Le FIFDA l’avait déjà présenté en 2016 mais tient à redonner une possibilité de le voir en 2017 : Hogtown de Daniel Nearing. Basé à Chicago, le Canadien Daniel Nearing s’est fait connaître avec Chicago Heights (The Last Soul on a Summer Night, 2010), adaptation originale d’une nouvelle de Sherwood Anderson, les souvenirs d’un vieil écrivain qui ne discerne plus la fiction du réel. Nearing reprend avec Hogtown (2015) le noir et blanc et l’écriture en boucle de sa première oeuvre. Les plans y sont élaborés, la construction énigmatique et de tonalité surréaliste. Deuxième acte, réalisé avec un petit budget de 10 000 US$, de ce qui sera une trilogie sur les villes, situé durant les émeutes raciales de 1919, Hogtown dresse un portrait de Chicago et y pointe la persistance du racisme, à partir d’une intrigue minimaliste : un policier noir cherche à retrouver par une nuit de neige le riche propriétaire blanc d’un théâtre dont on apprend qu’il n’aimait pas « l’émergence des femmes, des Juifs et des Noirs ». La voix off de Chicago Heights est ici remplacée par des inserts littéraires sur les images de Sanghoon Lee. Ernest Hemingway y croise le fer avec Sherwood Anderson, mais les vrais poètes ne sont pas forcément les plus connus. Ce qu’on retient de cette mosaïque de plans contrastés aux perspectives à la Orson Welles est la limite invisible qu’un enfant noir franchit un jour de 1919 en nageant sur une plage du lac Michigan racialement séparée : les Blancs le lynchèrent à mort, ce qui entraîna les émeutes.

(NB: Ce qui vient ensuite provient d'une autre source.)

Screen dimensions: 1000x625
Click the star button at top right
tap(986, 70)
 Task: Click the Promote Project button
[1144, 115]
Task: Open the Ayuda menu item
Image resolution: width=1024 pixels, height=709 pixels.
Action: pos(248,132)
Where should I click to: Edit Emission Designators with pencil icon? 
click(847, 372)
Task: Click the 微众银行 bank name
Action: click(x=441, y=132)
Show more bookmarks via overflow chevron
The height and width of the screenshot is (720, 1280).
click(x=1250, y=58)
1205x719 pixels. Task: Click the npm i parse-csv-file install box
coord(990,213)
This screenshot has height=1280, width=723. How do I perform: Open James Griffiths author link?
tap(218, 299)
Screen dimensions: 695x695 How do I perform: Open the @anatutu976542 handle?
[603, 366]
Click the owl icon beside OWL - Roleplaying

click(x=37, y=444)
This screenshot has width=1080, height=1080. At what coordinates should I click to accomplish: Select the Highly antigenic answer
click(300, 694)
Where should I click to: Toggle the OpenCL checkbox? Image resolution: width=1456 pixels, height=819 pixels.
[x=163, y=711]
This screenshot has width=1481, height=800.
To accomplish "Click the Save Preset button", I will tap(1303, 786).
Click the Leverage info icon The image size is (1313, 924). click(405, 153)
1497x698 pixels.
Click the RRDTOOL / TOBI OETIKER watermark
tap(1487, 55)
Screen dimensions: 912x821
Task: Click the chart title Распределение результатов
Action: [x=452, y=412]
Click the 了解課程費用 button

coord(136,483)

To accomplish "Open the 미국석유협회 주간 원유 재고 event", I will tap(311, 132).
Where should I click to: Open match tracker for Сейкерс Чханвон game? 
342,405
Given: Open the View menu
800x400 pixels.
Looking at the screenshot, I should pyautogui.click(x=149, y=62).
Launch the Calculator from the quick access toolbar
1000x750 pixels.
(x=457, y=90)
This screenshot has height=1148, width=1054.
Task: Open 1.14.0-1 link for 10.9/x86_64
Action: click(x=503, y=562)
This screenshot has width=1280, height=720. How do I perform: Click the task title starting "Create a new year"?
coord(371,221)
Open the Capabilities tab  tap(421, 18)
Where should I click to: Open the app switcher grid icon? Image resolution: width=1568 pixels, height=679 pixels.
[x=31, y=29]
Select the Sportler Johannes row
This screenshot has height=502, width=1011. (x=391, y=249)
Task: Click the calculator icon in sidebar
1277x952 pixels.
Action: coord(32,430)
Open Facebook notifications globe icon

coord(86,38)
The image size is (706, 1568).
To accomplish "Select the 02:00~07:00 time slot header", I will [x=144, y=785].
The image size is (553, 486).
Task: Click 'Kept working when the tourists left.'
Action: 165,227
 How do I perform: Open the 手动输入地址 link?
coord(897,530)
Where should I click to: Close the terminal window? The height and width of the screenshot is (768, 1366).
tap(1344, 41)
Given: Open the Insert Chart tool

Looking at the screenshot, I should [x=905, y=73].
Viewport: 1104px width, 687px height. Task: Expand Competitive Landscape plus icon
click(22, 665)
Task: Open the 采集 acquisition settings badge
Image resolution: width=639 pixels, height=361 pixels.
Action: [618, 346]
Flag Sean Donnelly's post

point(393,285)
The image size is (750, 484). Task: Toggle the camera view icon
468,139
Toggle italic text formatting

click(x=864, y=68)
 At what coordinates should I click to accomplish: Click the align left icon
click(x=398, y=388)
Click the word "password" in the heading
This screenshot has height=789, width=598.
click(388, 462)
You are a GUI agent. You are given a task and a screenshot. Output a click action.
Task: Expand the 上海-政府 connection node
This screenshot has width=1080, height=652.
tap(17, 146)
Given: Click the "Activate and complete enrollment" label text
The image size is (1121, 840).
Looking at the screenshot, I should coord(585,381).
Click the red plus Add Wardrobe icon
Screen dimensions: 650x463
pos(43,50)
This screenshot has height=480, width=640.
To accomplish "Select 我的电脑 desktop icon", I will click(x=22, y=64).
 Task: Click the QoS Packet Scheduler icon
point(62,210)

Avec Stand Down Soldier, inédit en Europe, l’actrice Jeryl Prescott Sales, connue pour ses rôles dans des séries télévisées, part de sa propre expérience familiale pour construire un drame autour des vétérans africains-américains des guerres d’Irak et de d’Afghanistan. Stacy souffre d’un traumatisme lié à la guerre mais aussi et surtout au fait d’avoir été violée par un soldat blanc. Entre l’infidélité de son mari avec lequel elle ne peut plus renouer et son addiction aux médicaments qu’elle doit se procurer illégalement, elle sombre d’autant plus qu’un accident fait remonter de vieilles traîtrises affectives autour de son fils et des non-dits qui mettent en péril la cohésion de ceux qui pourraient la soutenir. Le film serait plus fort s’il adoptait moins les codes du téléfilm, mais il accroche car ce personnage confronté à la violence sous toutes ses formes est poignant et qu’on le sent emblématique d’une situation partagée par d’autres femmes. Cette imbrication du passé et du présent d’un destin qui vous tombe dessus sans prévenir en dit long sur le vécu noir. Le viol de l’intégrité dans la guerre dépasse ainsi l’acte pour atteindre la cohésion de la communauté, elle-même symboliquement violée dans son humanité et déstabilisée dans ses valeurs. Il faudra la force de Stacy et la solidarité d’un milieu qui parvient à retrouver ses marques pour qu’elle remonte la pente et puisse à nouveau croire en la vie.